Meskipun plagiarisme itu tampak jelas, tapi kalau dicari tidak ketemu. Sangat tegas untuk urusan etika, tetapi ketika mau diselesaikan tidak bisa. Ini terjadi karena plagiarisme sendiri sebenarnya bukan konsep hukum melainkan konsep etika, ujar Dhakidae.
Ia menunjuk kasus plagiarisme yang menimpa seorang peserta diskusi, Yudhi Soerjoatmodjo. Yudhi, seorang peneliti dan menggeluti bidang fotografi, memaparkan bahwa hasil penelitiannya dipakai oleh seorang penulis tanpa menyebut sumbernya dan tulisan itu diterbitkan oleh sebuah koran nasional.
Yudhi mengirim surat pembaca ke koran tersebut dan sudah ditanggapi oleh penulis yang dituduh plagiator tadi. Surat keduanya juga sudah diterbitkan oleh redaktur koran tersebut. Menurut Dhakidae, agak sulit mengajukan tertuduh ke pengadilan kecuali pihak koran itu berinisiatif membentuk tim yang meneliti apakah tulisan itu hasil plagiarisme atau bukan. ”Tetapi hal itu tidak terjadi,” lanjutnya lagi.

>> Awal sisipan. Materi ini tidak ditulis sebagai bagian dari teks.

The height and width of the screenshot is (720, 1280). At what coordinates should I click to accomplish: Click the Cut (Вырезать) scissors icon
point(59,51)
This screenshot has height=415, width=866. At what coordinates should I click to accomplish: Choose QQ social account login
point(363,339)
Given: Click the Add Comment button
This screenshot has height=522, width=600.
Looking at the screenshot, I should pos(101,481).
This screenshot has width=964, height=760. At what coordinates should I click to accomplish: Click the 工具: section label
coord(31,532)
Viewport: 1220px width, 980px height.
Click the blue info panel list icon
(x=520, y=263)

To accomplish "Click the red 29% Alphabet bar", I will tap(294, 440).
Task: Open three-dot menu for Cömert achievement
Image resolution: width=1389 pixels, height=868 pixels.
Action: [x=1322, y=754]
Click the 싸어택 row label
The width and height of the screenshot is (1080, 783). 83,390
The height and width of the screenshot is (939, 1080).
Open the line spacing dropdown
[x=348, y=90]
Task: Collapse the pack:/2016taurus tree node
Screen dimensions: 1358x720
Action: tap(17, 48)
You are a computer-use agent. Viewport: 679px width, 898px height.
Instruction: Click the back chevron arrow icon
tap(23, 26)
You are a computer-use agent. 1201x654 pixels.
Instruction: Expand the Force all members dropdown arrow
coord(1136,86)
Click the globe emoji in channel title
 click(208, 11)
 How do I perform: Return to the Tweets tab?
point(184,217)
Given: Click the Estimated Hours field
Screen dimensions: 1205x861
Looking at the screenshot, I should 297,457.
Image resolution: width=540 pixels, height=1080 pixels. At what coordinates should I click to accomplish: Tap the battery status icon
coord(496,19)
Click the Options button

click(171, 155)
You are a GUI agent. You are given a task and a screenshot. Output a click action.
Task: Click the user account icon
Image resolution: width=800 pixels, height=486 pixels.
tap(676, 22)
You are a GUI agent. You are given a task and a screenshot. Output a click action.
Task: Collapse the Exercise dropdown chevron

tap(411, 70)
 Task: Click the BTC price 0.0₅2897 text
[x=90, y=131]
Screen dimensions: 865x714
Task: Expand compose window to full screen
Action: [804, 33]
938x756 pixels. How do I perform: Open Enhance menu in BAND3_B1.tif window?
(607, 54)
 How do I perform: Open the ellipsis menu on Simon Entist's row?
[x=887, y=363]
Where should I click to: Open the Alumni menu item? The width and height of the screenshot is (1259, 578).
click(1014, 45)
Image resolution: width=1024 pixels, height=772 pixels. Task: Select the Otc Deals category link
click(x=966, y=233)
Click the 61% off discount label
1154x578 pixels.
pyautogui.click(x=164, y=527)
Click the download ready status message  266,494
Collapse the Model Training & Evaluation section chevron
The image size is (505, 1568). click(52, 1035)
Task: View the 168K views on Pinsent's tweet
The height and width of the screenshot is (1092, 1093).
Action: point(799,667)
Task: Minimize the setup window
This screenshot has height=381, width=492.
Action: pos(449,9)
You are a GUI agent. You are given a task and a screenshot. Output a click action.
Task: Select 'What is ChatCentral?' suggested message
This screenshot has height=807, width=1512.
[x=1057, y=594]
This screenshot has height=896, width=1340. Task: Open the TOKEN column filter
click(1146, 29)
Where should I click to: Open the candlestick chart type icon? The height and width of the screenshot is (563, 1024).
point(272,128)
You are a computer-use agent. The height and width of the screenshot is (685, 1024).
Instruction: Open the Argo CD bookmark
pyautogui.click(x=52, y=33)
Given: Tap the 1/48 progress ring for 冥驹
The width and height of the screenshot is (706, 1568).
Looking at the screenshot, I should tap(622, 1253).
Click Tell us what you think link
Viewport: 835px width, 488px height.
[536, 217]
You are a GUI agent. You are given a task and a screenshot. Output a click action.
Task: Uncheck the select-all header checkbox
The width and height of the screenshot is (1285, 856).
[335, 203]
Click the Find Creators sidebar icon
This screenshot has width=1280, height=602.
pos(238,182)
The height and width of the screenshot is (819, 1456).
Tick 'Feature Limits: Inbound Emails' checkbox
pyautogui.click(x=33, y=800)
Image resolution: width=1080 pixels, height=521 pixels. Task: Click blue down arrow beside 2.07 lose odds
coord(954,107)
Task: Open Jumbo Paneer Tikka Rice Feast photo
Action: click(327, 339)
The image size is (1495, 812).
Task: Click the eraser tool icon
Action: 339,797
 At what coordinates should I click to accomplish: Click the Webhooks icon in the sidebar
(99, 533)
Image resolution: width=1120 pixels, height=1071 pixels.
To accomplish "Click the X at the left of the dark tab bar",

Sementara itu, Seno Gumira Ajidarma menengarai, kesulitan menuntut plagiarisme secara hukum akan muncul saat sidang di pengadilan, terutama menyangkut pemahaman tentang persoalan yang sedang diperdebatkan. ”Dalam kasus Yudhi itu cukup rumit. Kalau memerhatikan pembelaan atas tindakan plagiarisme, itu menyangkut pemahaman tentang fotografi yang tidak banyak orang mengerti teori-teorinya. Lalu juga ada masalah dalam hal teknis tulisan. Apalagi kalau masalah ini diserahkan ke pengadilan. Siapa yang mengerti materi-materi tersebut?” paparnya lebih lanjut.
Kesulitan yang sama juga muncul di bidang musik. ”Pencurian di bidang musik Indonesia itu luar biasa. Bisa dibilang ini adalah wilayah hantu-blao, susah luar biasa. Tidak ada pengadilannya. Paling jauh yang bisa dilakukan adalah mengirim surat pembaca ke media dan kalau beruntung akan dimuat dan dijawab oleh si tertuduh. Setelah itu, selesai,” urai Dhakidae.
Meski demikian, beberapa peserta diskusi melihat bahwa tindak plagiarisme tetap bisa diajukan ke meja hijau karena memiliki landasan yang kuat. ”Tindak plagiarisme dapat dimasukkan ke dalam tindak pencurian hak cipta yang di dalamnya terdapat dua unsur, yaitu unsur pelanggaran terhadap hak ekonomi dan atas hak moral,” kata Yudhi. Pendapat ini disetujui pula oleh Ignatius Haryanto, seorang peneliti media, ”Bila mengaitkan hak kekayaan intelektual dengan konsep plagiarisme, maka terjadi dua pelanggaran, yaitu pelanggaran atas hak pengakuan terhadap atribusi seseorang yang telah membuat karya tertentu dan sekaligus melanggar hak ekonomi. Ini termasuk juga musik sebagai karya cipta seseorang.”
Dengan landasan pengertian ini, Yudhi mengungkapkan bahwa ia pernah memenangi gugatan atas kasus pencurian hak cipta terhadap karyanya. Dimensi pelanggaran hak ekonomi memungkinkan kasusnya dihadapkan ke muka pengadilan. ”Saya juga memenangkan proses negosiasi biasa dengan media massa yang menjadi tertuduh,” ujar Yudhi. Ini berarti, penyelesaian tindak plagiarisme melalui jalur hukum sebenarnya dimungkinkan karena adanya dua unsur tadi.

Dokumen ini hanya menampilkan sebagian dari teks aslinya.